Aerospace

SpaceX launches - and lands - a rocket

spacex-landing.jpg

Hawthorne's SpaceX team successfully launched a Falcon 9 rocket last night from Cape Canaveral in Florida, putting 11 new satellites into space. That wasn't the milestone accomplishment of the night, however. Several minutes after the launch, the first stage of the rocket that just launched came back into view and landed straight up on the ground in Florida. In Hawthorne, the team went a little crazy and SpaceX founder Elon Must took to Twitter.

Musk explains the science.

From Space.com:

SpaceX had tried to land Falcon 9 first stages twice before, both times on an uncrewed "drone ship" hundreds of miles offshore in the Atlantic Ocean. On each occasion — once in January 2015, and then again in April — the booster stage hit its target but came in a little too hard and crashed on the ship's deck.
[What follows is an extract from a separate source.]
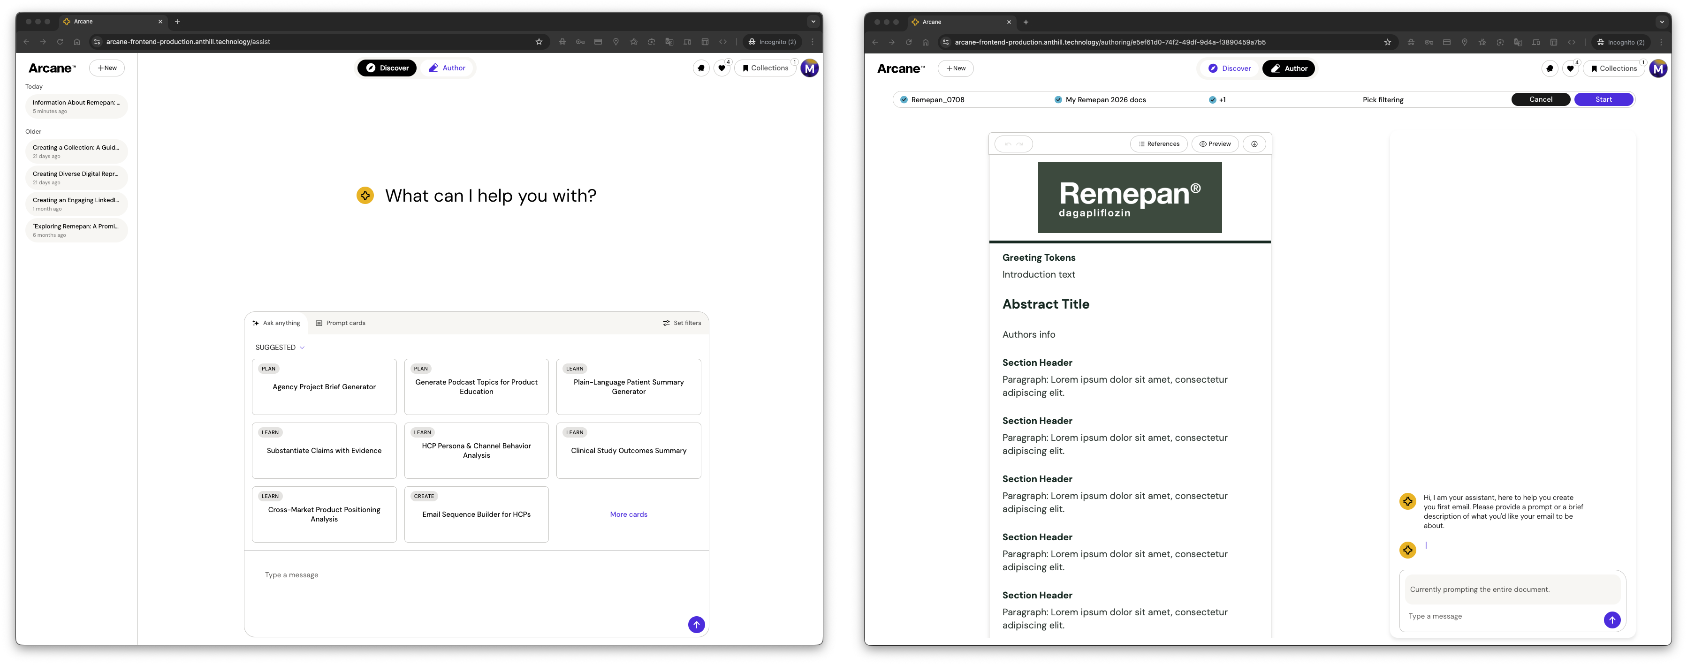The image size is (1687, 665).
Task: Toggle the +1 source checkbox
Action: tap(1212, 100)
Today's landing was a milestone moment for SpaceX, which aims to develop fully and rapidly reusable rockets as a way to open the heavens to exploration. Such technology could slash the cost of spaceflight by a factor of 100, potentially making Mars colonies economically feasible, Musk has said.

Mars settlement is no idle dream for Musk; he established SpaceX back in 2002 primarily because he wants to help humanity become a multiplanetary species, Musk has repeatedly said.